David Aron, a staff attorney for the state teachers union Education Minnesota, called the bill “unnecessary, unworkable and very likely unconstitutional.” He also pointed out how such an attempt to “micromanage schools” runs counter to the local-control agenda largely backed by conservatives.
“I hear there are attempts to encourage students to respect one another that are misconstrued as censorship or bias against conservative students,” he said, noting teachers are doing their best to toe a fine line when it comes to addressing racially and socially charged issues at school.
Offering an example of this, Tim Klobuchar, an English teacher of 17 years in the Edina district, says that his school’s black student union had scheduled a blackout — a visual call to action for equity and tolerance for black students in which students wear all black — for the day after Election Day. When conservative students — some of whom had been wearing Trump shirts the day before — participated by wearing all black, they experienced some backlash from their peers.
Klobuchar said he had one girl in class get so upset that she “said her piece” and walked out of class.

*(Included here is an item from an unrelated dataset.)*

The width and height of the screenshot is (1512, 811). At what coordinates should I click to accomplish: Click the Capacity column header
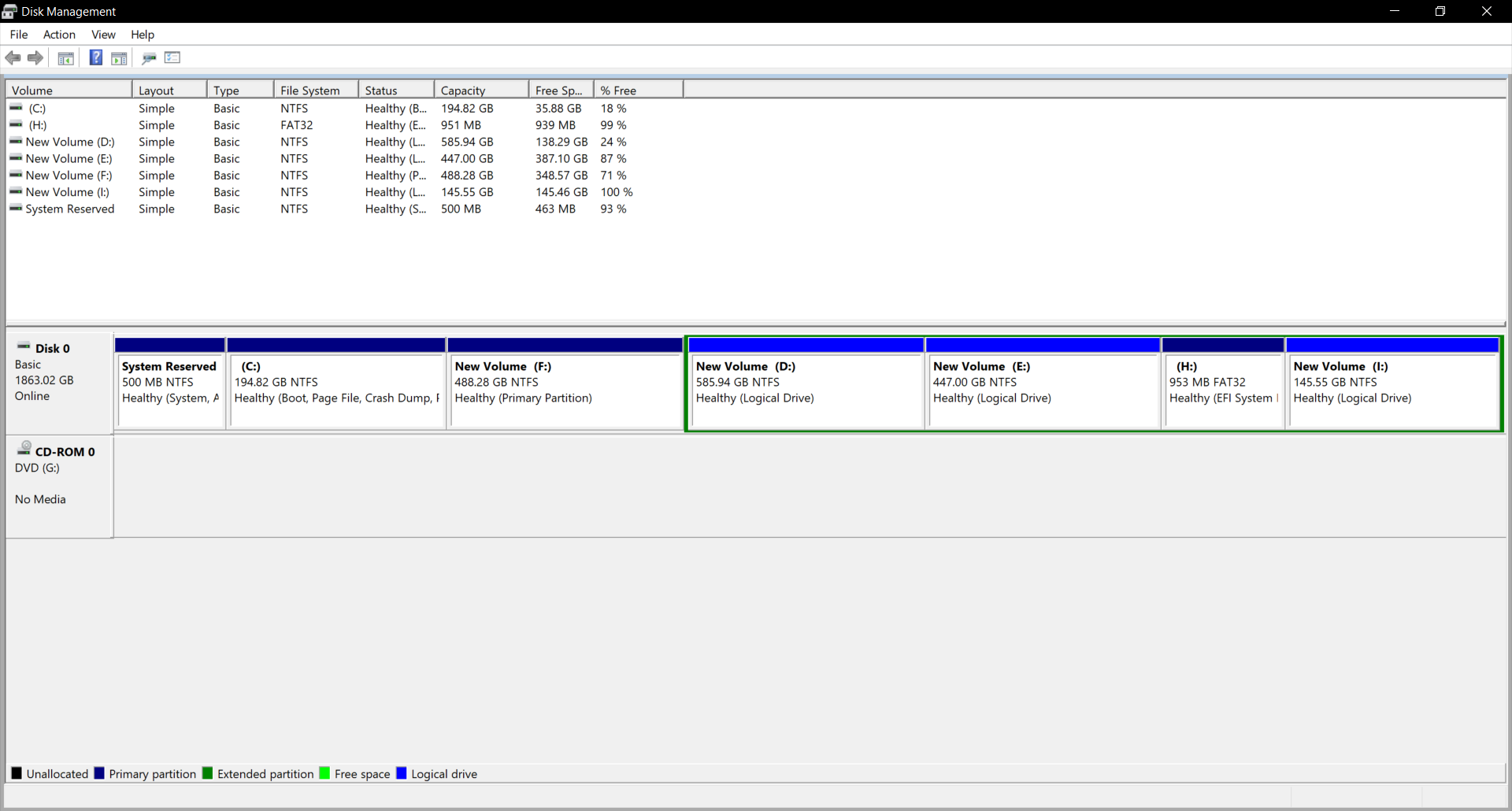click(x=463, y=90)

He attempted to mediate the situation by talking with members of the Young Conservatives club who had been offended by her actions after class, he said, by asking them to see things from her point of view.
“I said some people feel Trump is supportive of racist politics and that’s why she’s upset,” he said, adding he respectfully acknowledged their beliefs as well. He said he approached the student who had walked out of class later on, asking her to put herself in her peers’ shoes. But he didn’t feel it would have been appropriate to confront her in front of the class.

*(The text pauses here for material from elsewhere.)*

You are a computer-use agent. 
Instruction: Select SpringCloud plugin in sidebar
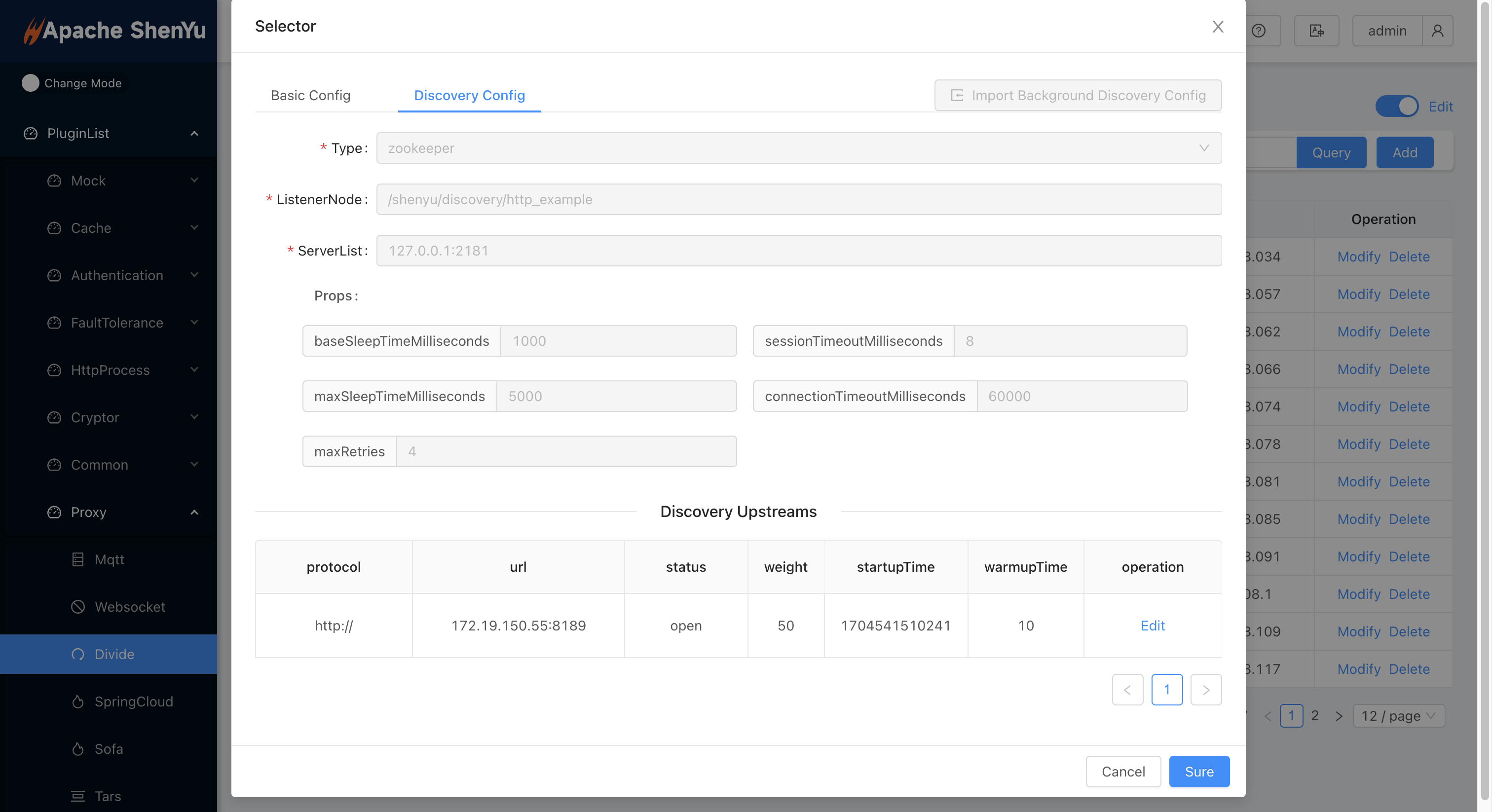(133, 701)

Raising another concern about the bill, Dave Edwards, parent of a transgender elementary-aged daughter, asserted the bill would create an environment that is less safe for her because it would prohibit teachers from talking about “controversial matters without a relationship to the subject matter being taught.”
“My daughter is still transgender during math, at recess and in the lunchroom,” he said. “There are not two sides to treating her equitably. If teachers can’t respond with factual information about gender identity or other protected classes when questions arise, students can’t feel safe in school.”
Several Democratic lawmakers opposed the bill, raising concerns that it was unnecessary — because bullying and free-speech rights are already addressed by local policies and state statute — and perhaps even unconstitutional.
“We have political leaders who engage in racial stereotypes and that openly incite violence. It creates a climate that affects all of us and it trickles down to our kids. It’s a problem. And the fact that we’re here today is a sign of that,”said Sen. Susan Kent, DFL-Woodbury. “My primary objection to this bill — and I do find it a little ironic — is it just goes against every bit of local control that we’ve all talked about.”